-- Begin Data section --

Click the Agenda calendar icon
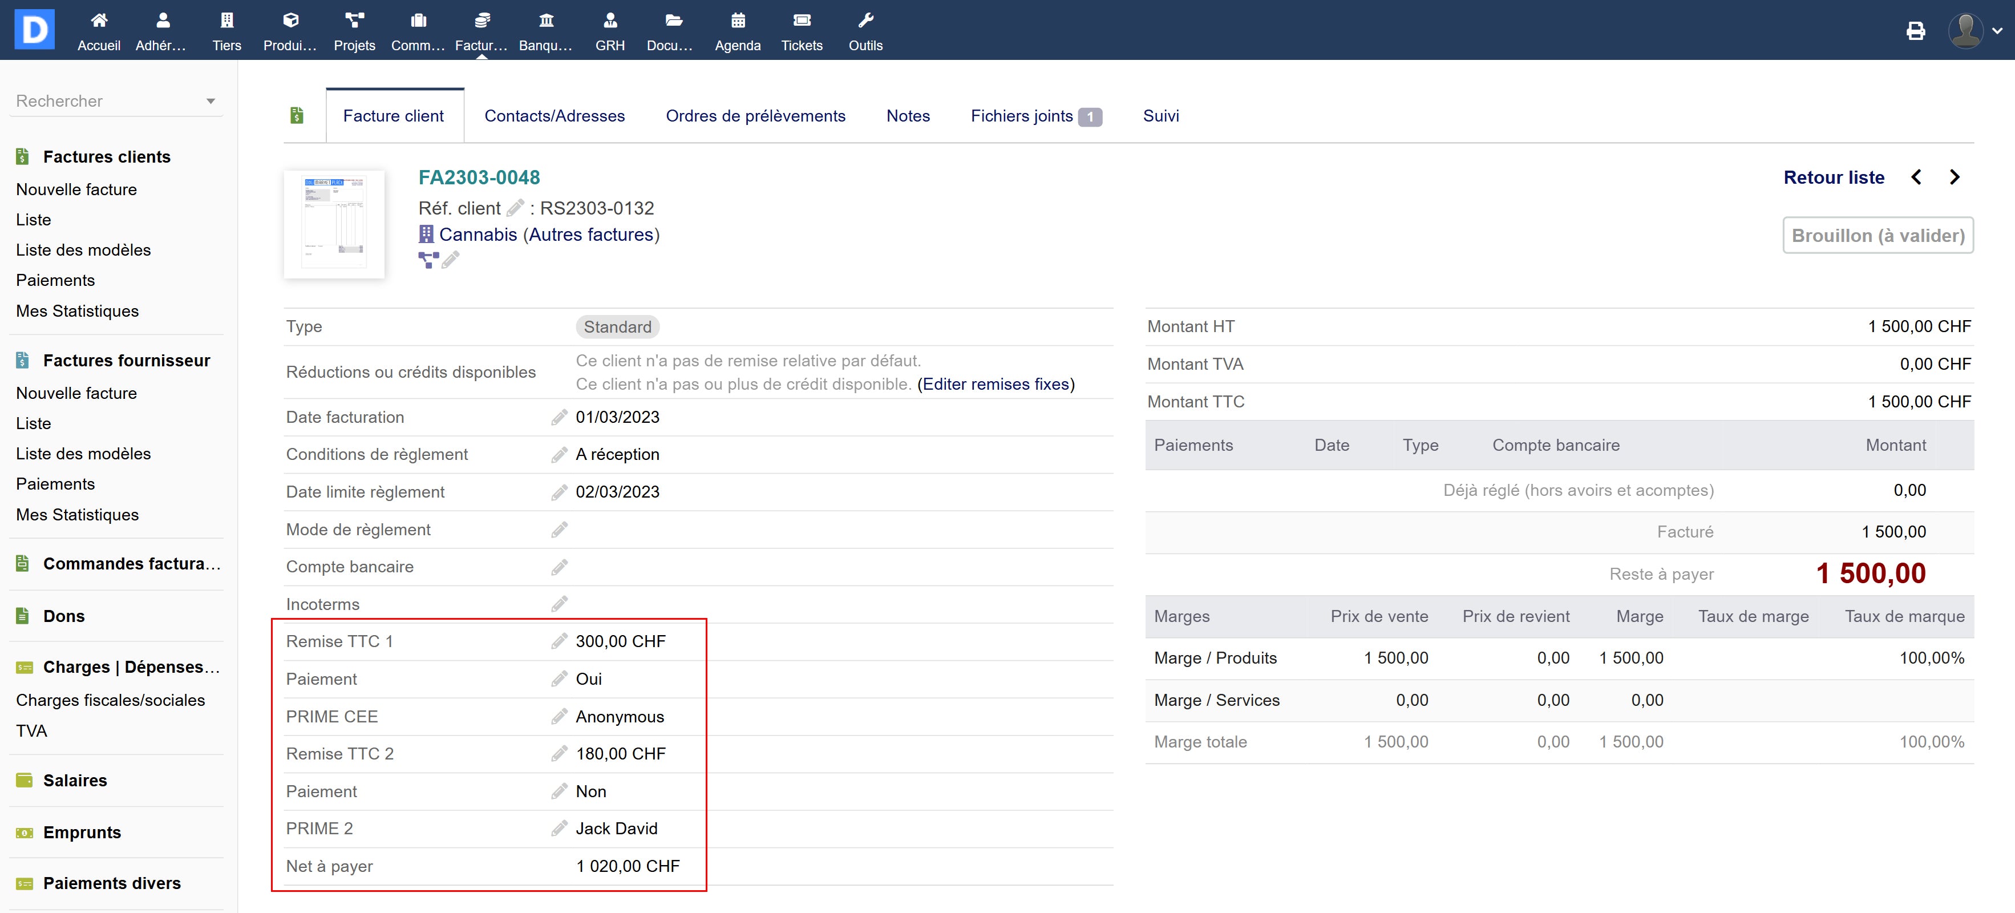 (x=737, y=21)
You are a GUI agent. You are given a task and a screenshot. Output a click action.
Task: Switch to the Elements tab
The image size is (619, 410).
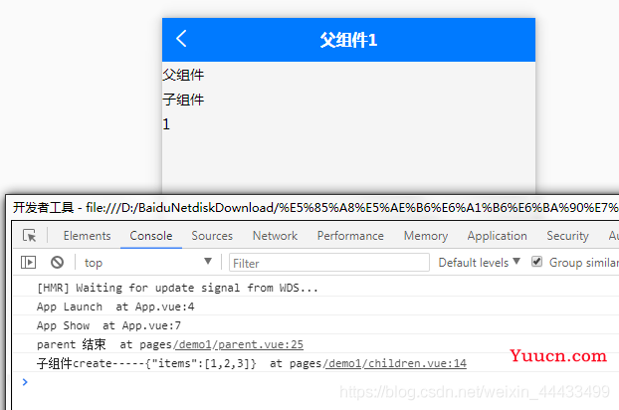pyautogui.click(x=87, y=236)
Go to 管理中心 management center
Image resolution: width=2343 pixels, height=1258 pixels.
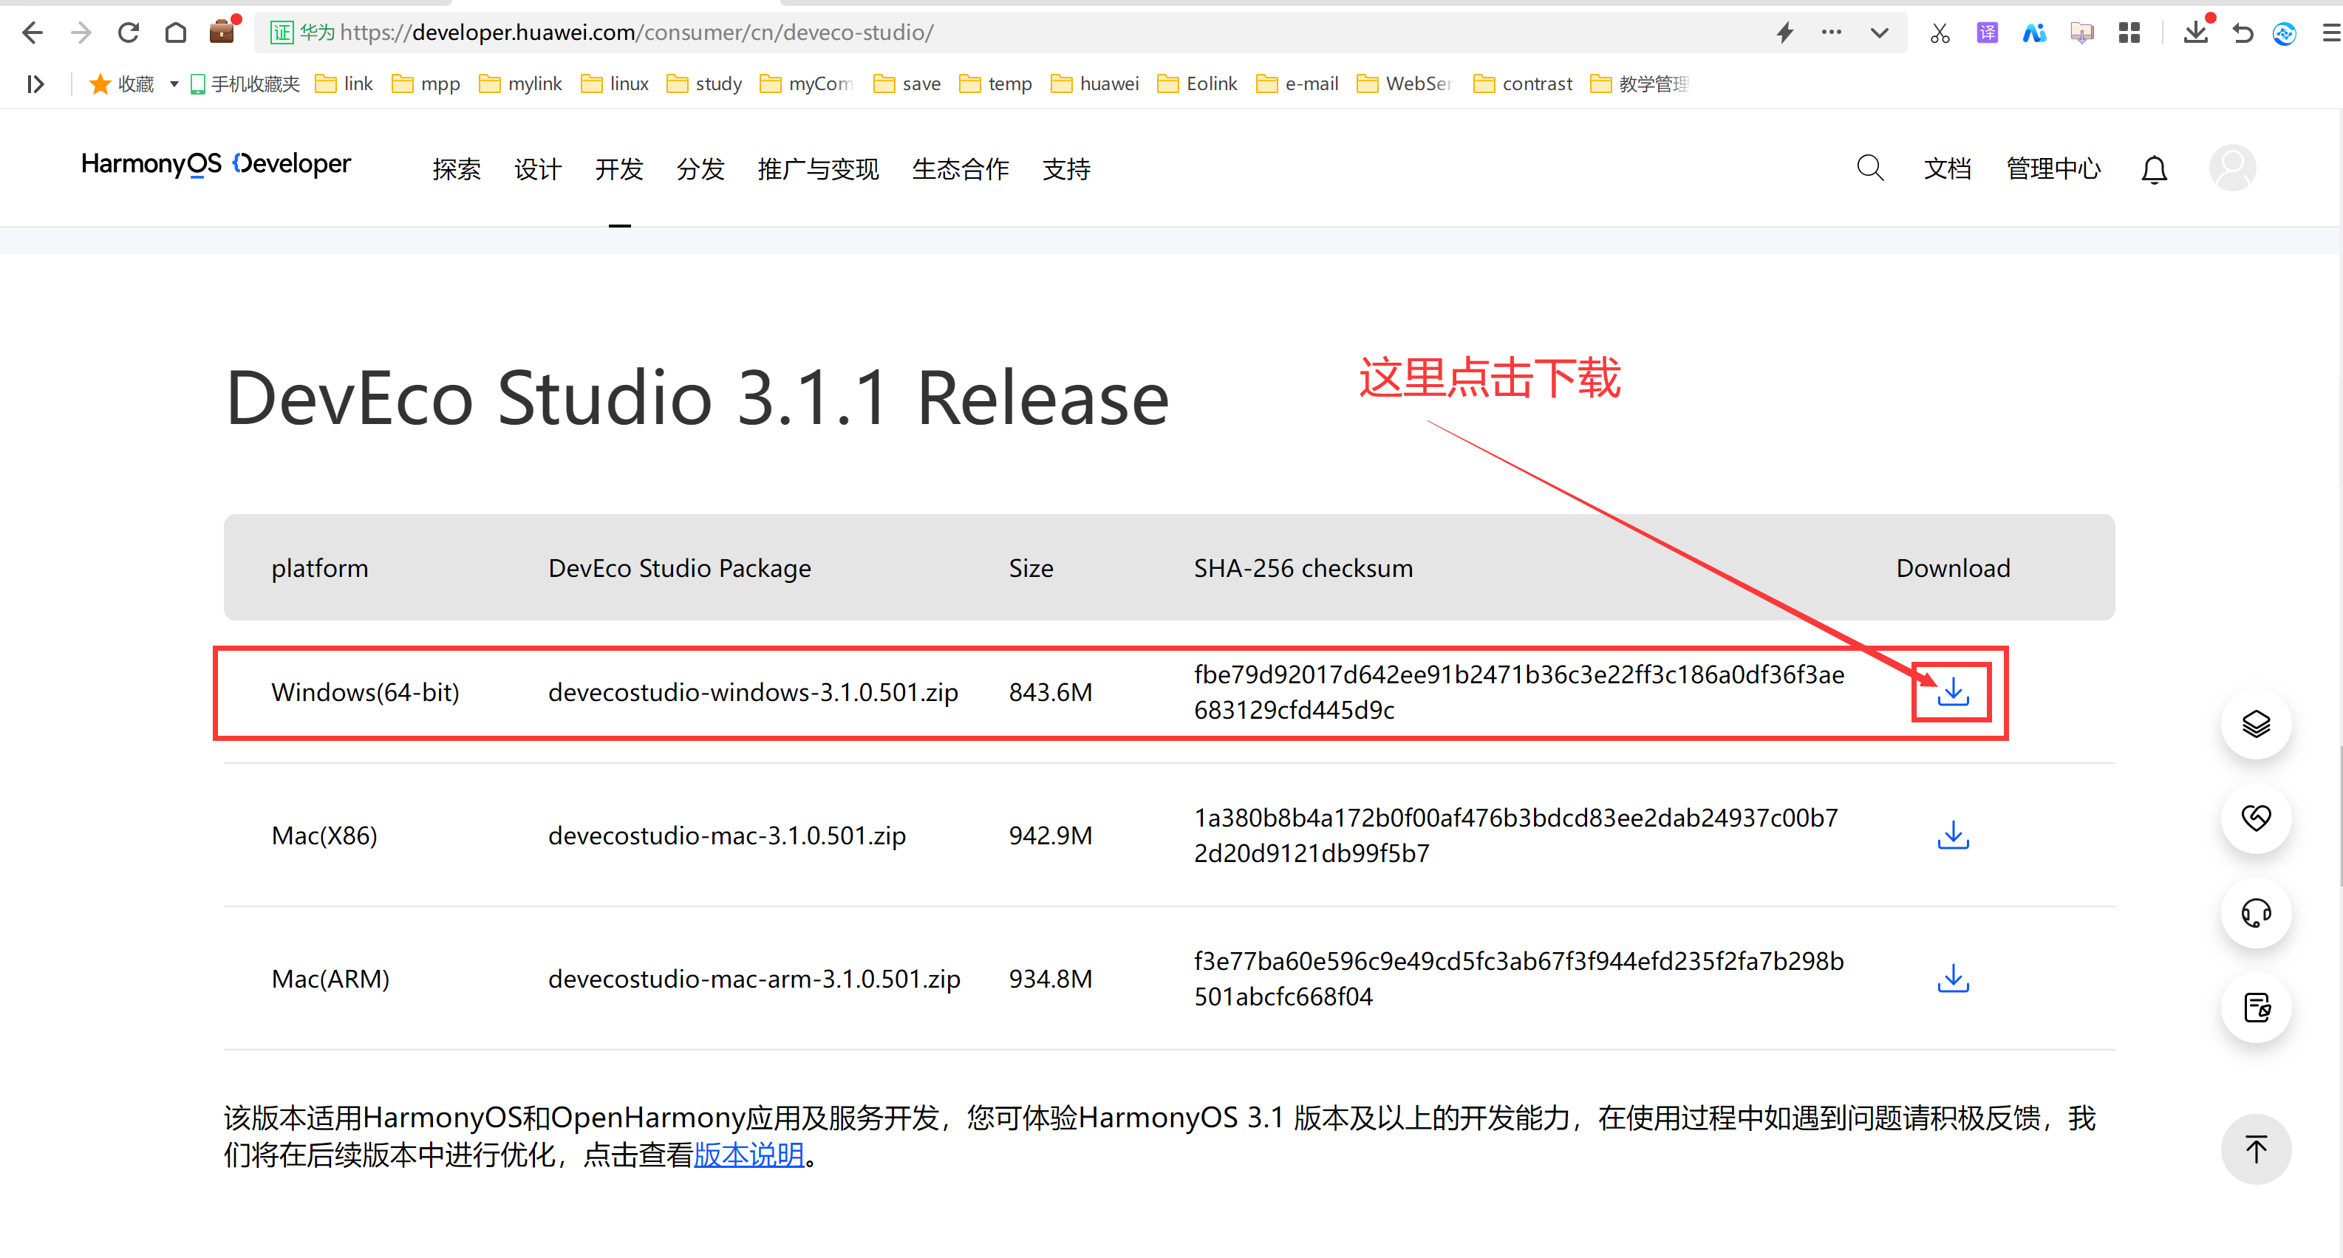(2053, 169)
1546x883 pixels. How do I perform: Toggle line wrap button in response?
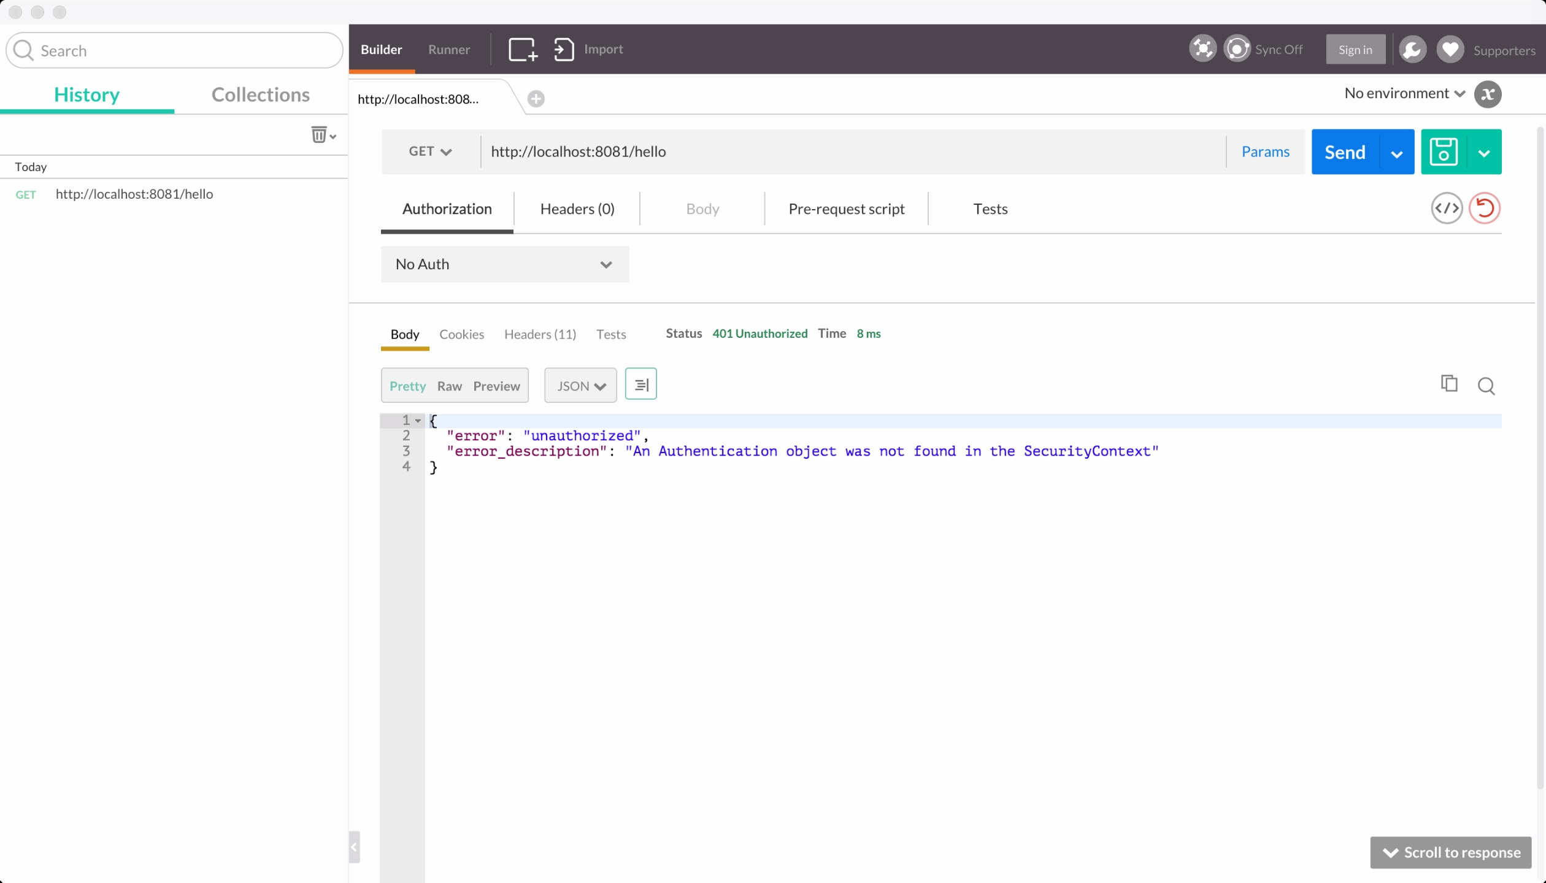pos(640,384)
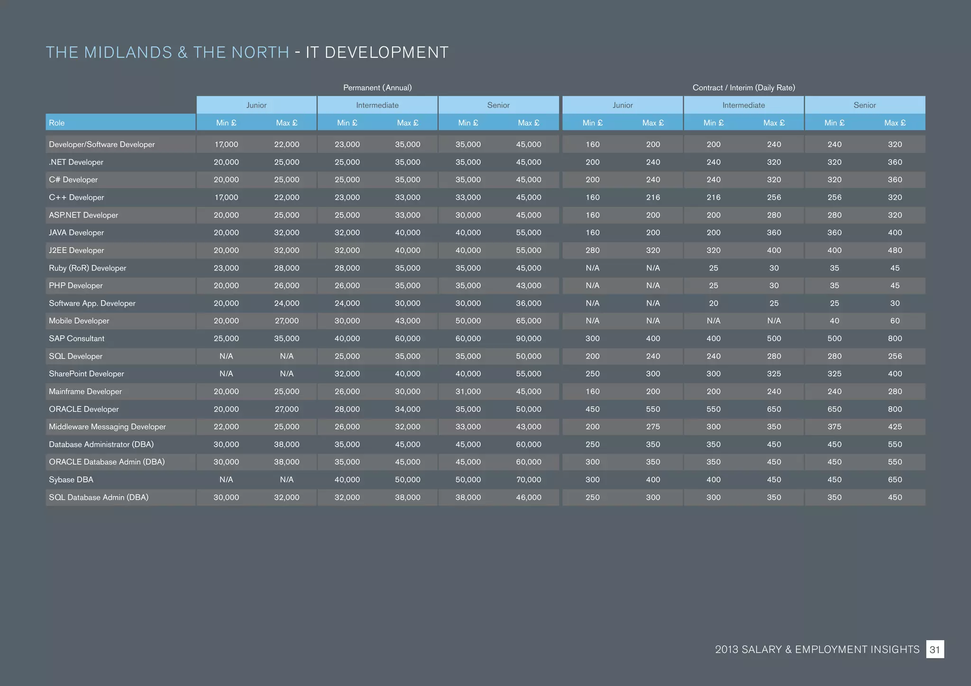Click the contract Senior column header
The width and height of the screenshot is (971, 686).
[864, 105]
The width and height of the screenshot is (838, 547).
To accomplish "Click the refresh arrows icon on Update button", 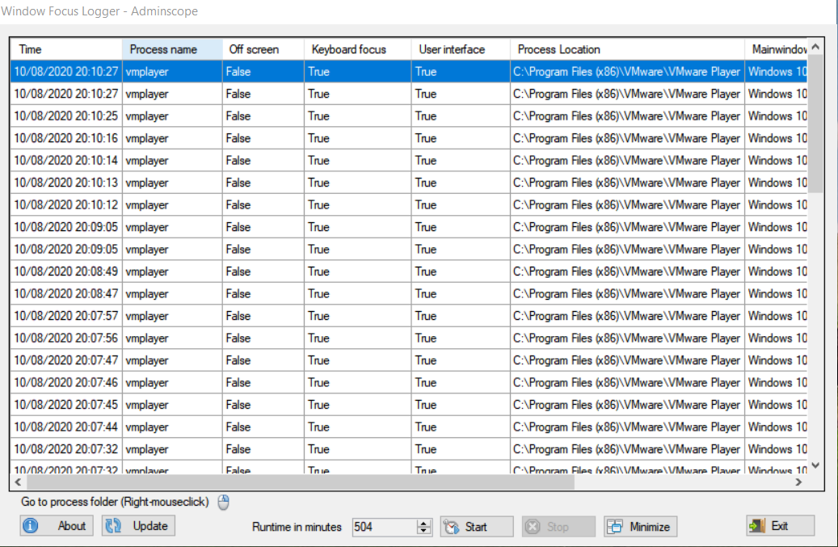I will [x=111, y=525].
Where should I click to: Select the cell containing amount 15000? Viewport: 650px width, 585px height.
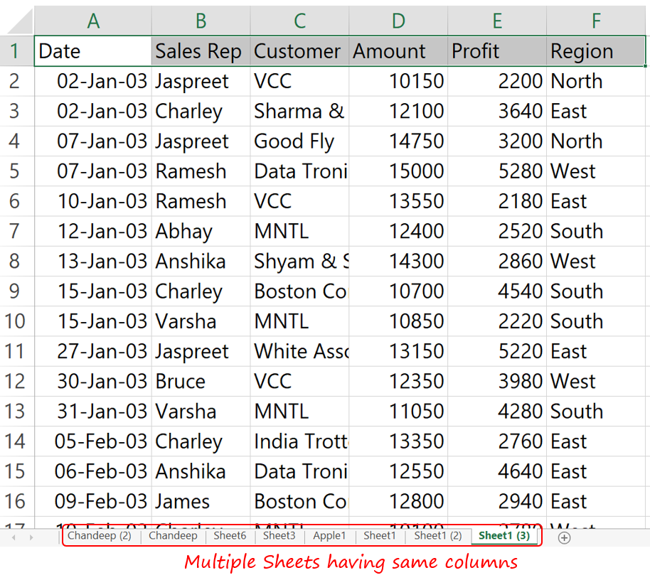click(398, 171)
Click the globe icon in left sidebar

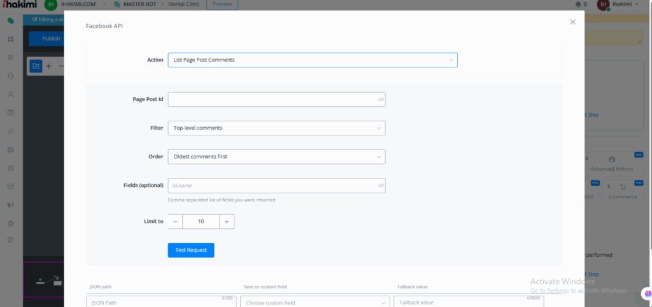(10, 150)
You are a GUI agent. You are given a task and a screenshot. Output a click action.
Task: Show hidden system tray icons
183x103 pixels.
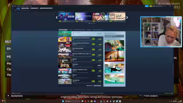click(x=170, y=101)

-- End Data section --

§ **Your objective**: In the listing, take the lines from the first line through the line containing "pyautogui.click(x=87, y=236)" and substitute "Console" for "Elements", leaving everything else unchanged. Omit the pictures from your output.

§ **Right answer**:
Click the Agenda calendar icon
 (x=737, y=21)
You are a GUI agent. You are given a task and a screenshot. Output a click action.
Task: Switch to the Console tab
The image size is (619, 410).
pyautogui.click(x=87, y=236)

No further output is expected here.